Again, with respect to litigation and best practice, the handwritten records show 85.7% of corrections not being deemed as appropriate with some of these being heavily blacked out sentences that cannot be read, which would leave a prosecution lawyer in a litigation case arguing the clinician had something to hide. Investigation reporting was poor with both methods of recording, with only half of the appropriate handwritten notes containing a report and 23% of the applicable computer-generated records not containing one.

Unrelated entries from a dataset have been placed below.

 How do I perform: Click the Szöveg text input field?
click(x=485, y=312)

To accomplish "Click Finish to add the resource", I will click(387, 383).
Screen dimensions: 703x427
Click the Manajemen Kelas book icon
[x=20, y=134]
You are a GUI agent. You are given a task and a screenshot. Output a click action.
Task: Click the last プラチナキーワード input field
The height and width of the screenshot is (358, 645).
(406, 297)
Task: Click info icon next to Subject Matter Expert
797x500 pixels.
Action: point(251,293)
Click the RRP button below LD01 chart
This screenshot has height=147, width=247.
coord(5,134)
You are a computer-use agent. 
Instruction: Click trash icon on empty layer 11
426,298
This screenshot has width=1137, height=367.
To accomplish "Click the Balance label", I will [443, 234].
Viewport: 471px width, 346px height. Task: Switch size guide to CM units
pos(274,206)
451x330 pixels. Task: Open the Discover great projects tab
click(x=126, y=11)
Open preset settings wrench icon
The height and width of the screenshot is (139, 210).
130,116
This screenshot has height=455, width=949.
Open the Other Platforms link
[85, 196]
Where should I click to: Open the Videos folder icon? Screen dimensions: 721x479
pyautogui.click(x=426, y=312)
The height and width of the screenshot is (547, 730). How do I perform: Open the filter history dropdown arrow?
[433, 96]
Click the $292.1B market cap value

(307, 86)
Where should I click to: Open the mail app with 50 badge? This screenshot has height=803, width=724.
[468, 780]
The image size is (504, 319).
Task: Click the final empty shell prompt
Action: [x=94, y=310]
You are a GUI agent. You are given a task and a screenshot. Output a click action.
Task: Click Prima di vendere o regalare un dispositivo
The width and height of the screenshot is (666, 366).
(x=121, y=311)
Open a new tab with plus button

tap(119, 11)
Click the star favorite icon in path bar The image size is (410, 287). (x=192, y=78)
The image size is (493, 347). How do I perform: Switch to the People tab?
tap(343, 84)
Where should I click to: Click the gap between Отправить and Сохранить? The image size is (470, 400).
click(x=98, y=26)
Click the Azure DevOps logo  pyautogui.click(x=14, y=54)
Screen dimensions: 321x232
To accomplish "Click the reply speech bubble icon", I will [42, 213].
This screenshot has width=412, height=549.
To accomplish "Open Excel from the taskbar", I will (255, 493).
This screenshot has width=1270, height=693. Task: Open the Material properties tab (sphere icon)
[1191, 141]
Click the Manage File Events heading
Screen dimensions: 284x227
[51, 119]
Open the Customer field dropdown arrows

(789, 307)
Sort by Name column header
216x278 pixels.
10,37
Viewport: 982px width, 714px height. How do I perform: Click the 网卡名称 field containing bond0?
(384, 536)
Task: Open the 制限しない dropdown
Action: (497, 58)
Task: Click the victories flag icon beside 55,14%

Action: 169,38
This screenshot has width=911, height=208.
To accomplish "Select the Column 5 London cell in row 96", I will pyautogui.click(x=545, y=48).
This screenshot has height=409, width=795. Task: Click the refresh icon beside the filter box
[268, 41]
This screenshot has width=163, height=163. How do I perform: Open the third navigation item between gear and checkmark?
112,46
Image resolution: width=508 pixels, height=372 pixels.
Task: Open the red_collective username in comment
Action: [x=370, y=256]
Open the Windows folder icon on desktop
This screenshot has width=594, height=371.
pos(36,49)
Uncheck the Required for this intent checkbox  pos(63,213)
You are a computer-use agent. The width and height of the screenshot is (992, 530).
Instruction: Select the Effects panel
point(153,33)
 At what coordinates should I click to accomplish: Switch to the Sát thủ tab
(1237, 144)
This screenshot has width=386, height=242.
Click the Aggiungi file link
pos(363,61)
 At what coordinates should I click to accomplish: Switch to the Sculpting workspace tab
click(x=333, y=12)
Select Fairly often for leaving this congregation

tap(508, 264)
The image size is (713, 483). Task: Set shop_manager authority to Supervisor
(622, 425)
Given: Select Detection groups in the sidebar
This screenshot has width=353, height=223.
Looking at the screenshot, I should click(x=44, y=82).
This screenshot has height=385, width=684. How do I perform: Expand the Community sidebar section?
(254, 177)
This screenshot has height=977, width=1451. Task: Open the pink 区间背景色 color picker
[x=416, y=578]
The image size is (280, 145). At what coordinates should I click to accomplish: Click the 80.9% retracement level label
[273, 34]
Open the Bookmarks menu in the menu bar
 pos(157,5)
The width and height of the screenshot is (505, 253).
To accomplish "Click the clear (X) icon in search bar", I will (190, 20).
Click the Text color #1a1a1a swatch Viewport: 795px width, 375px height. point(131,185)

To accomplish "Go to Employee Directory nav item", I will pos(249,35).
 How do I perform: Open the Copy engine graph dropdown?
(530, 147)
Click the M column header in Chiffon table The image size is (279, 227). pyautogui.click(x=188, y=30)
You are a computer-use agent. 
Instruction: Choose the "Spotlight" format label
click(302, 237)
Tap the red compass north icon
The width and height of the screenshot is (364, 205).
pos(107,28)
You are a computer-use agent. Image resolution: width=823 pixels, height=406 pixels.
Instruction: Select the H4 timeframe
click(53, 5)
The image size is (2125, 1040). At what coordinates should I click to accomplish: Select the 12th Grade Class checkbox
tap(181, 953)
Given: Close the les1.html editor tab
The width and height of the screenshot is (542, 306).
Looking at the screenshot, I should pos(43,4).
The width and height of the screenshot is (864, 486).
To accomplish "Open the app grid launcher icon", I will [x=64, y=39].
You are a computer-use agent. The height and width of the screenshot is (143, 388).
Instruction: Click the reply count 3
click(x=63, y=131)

Handwritten records have continuously been proven to be ineffective at capturing all the information required of them by assessors (2, 3, 7). Persian and Beckett (3) found even after a repeat audit, patient’s medical histories were not being checked at each visit; at best, the sample group achieved an 85% compliance rate. Smith and Farrington (7) carried out two audits of nine dentists, auditing dental record legibility. The range of legible records found by the first audit was between 24.2% and 100% with the second audit finding a range of 53% to 100%.
The current study shows there is a need to address illegibility of handwritten records, and one such method would be the use of computer software which would ensure 100% legibility with every record. This study has also demonstrated that computer-generated dental records have a better compliance with the statutory regulations. It is believed that changes to increase compliance to 100% would be minimal for computer-generated records, whereas handwritten records would require greater changes and would not necessarily guarantee an improvement in compliance. It appears that computer-generated notes therefore allow for better continuity of care and provide a sound basis for improvements in standard of care by providing a detailed dental record for clinical audit. They also provide for a better legal defence in the event of litigation. It is accepted that computer-generated records created through the use of different softwares to that of SALUD may have produced different results; SALUD, however, is a relatively established piece of computer software, and besides being used in the UK and Ireland, it is also used in Norway, Spain, Hong Kong, Australia and the United States. This study also highlights the value of instituting good clinical practice with respect to record keeping at the undergraduate level, which will translate into effective record keeping in clinical dental practice. Clearly, the effectiveness of different computer-generated records to that studied here would require separate comparison and evaluation.